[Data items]
= = = = =
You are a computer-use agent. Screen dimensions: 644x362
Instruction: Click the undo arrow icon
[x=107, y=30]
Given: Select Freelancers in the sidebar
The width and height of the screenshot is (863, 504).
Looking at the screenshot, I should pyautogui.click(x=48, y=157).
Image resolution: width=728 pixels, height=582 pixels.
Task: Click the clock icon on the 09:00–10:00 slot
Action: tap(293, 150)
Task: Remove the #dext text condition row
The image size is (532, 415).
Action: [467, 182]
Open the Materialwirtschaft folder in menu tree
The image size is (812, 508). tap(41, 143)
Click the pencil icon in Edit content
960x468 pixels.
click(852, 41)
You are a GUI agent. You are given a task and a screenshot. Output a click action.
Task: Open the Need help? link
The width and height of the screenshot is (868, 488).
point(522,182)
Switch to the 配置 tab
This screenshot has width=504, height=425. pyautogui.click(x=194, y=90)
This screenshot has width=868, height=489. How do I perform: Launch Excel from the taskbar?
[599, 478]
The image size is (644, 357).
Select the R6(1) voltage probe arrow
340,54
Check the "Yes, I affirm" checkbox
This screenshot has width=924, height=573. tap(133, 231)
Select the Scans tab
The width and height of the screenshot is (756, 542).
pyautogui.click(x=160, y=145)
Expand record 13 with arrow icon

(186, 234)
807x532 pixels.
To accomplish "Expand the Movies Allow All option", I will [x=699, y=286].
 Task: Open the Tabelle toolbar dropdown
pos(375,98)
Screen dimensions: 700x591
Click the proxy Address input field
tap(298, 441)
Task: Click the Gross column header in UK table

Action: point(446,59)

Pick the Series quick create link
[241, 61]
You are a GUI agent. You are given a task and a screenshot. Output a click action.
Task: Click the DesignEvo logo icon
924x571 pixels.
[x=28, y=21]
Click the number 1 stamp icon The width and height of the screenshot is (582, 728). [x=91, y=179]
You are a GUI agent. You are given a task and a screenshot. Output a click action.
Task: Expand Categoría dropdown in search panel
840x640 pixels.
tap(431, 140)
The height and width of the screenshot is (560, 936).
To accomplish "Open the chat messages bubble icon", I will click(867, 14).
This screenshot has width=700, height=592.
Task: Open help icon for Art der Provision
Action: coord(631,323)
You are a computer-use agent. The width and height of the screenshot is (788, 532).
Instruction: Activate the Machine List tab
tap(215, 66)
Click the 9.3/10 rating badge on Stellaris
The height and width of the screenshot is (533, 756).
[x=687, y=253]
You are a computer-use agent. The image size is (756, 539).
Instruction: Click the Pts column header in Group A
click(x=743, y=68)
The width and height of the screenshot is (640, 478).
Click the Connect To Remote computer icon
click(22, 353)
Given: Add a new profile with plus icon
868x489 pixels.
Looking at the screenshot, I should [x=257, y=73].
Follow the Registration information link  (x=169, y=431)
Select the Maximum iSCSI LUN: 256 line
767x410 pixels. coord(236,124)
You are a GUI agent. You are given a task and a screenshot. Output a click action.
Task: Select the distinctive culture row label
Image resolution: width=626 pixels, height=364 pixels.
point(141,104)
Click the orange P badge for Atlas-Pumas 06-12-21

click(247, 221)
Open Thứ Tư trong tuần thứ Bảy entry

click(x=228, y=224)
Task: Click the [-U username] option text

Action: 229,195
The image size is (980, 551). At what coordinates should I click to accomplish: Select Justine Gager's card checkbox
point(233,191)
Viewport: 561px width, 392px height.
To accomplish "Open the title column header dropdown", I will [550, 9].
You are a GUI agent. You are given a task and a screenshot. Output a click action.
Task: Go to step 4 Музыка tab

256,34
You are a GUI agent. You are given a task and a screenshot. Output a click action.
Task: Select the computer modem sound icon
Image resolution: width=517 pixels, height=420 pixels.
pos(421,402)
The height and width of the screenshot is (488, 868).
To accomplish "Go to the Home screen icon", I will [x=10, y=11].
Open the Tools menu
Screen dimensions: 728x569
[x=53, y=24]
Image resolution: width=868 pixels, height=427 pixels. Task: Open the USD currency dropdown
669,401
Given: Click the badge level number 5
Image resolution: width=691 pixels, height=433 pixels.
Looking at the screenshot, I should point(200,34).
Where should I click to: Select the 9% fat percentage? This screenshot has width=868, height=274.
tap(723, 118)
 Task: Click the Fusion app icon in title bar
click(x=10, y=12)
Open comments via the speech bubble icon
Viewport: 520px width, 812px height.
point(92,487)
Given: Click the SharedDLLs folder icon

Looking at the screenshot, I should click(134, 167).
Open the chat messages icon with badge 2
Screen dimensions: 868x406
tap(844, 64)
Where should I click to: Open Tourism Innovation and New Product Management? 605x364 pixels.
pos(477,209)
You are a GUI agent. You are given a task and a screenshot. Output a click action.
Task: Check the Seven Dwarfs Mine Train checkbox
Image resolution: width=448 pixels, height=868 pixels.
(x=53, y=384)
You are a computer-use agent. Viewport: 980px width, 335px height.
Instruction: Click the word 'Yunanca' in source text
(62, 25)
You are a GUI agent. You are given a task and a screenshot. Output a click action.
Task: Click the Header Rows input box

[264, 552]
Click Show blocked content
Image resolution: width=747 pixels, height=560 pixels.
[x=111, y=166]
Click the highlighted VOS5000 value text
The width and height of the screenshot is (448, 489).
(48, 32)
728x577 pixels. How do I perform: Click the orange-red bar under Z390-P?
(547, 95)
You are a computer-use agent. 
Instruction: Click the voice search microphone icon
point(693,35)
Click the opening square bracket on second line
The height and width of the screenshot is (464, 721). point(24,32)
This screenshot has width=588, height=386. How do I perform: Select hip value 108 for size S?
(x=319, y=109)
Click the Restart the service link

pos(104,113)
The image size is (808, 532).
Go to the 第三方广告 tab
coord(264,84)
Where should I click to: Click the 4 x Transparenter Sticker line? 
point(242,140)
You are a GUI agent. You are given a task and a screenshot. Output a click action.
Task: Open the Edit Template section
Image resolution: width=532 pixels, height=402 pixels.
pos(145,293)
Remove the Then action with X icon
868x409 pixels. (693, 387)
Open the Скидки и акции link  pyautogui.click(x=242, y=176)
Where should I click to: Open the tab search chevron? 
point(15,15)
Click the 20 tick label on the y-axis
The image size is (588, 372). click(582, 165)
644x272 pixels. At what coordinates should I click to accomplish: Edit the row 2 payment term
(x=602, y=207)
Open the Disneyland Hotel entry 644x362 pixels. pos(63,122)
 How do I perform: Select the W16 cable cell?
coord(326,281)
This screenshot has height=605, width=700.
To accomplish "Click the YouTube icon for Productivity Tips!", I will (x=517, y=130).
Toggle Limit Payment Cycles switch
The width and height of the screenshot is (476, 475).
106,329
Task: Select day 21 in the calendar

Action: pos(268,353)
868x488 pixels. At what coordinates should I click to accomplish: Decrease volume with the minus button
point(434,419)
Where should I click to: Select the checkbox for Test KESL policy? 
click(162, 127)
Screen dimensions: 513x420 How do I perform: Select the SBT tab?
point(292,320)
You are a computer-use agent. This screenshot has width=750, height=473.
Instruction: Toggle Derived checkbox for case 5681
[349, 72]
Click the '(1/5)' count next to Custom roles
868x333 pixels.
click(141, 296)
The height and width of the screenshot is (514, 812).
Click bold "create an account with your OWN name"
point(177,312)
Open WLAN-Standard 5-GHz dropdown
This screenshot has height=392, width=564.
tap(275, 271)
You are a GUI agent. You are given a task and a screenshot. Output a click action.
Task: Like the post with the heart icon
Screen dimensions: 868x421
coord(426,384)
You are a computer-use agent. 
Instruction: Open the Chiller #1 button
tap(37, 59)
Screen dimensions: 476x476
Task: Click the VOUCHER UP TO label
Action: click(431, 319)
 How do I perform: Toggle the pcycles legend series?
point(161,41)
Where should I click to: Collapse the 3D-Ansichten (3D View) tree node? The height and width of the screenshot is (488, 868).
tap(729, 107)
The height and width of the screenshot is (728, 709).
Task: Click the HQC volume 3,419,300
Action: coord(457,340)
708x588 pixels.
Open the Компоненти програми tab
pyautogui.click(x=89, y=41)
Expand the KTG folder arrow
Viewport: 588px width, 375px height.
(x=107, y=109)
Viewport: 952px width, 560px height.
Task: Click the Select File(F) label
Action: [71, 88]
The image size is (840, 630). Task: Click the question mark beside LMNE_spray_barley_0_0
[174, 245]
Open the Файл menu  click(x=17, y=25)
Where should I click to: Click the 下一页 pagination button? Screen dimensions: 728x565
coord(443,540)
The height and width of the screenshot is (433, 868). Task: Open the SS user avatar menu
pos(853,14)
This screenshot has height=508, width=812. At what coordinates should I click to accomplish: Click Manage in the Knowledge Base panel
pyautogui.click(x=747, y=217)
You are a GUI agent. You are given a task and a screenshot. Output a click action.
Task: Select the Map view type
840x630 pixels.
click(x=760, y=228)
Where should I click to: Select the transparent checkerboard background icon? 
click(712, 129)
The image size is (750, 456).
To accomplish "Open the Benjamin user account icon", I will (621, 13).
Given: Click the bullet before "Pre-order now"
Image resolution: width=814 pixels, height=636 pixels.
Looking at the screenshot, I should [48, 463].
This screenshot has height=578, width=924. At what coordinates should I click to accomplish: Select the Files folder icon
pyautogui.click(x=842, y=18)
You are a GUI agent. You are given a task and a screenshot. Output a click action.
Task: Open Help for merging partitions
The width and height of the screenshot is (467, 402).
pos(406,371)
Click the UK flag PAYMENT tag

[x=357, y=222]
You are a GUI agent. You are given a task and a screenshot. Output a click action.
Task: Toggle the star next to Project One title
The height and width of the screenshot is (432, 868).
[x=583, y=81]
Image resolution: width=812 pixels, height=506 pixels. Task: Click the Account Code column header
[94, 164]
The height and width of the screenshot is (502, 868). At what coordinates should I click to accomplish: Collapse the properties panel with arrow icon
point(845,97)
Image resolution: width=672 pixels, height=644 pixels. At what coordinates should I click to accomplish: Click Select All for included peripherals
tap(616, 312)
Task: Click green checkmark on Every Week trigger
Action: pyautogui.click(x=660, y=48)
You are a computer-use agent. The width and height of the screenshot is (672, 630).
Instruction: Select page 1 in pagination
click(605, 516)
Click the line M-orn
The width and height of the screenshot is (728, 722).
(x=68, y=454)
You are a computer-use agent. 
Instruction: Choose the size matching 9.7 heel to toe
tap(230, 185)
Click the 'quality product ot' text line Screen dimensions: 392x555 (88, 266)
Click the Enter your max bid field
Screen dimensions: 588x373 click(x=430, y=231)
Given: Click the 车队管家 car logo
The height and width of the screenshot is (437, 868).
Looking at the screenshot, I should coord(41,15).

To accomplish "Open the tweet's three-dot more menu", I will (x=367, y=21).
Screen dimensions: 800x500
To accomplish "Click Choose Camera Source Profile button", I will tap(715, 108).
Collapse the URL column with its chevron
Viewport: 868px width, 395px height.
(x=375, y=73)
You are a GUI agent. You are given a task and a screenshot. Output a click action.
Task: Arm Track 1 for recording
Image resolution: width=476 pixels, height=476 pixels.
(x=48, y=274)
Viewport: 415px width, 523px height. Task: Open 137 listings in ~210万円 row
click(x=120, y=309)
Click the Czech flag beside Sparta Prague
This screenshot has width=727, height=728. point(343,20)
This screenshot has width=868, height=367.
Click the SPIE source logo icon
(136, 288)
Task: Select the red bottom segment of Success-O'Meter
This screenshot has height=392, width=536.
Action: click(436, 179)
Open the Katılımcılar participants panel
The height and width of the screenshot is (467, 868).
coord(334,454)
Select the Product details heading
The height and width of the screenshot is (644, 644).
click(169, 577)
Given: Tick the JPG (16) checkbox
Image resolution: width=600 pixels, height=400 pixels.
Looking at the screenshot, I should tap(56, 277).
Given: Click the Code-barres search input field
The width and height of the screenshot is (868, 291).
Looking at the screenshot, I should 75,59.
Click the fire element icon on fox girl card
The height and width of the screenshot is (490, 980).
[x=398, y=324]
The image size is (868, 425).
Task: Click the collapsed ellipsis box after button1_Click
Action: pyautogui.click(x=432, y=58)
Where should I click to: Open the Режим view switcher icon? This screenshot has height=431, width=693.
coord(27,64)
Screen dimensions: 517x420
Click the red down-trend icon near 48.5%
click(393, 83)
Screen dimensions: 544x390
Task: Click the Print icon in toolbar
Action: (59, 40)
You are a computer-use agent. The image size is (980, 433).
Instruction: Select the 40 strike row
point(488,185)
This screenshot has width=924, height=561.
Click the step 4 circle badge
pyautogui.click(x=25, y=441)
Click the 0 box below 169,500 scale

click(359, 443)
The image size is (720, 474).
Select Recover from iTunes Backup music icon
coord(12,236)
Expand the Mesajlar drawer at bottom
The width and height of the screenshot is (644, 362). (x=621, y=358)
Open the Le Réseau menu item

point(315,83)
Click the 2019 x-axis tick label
= = = = =
Exercise:
Please show every line of the records that holds the word "number".

Reply:
Click the number 1 stamp icon The width and height of the screenshot is (582, 728). [x=91, y=179]
Given: Click the badge level number 5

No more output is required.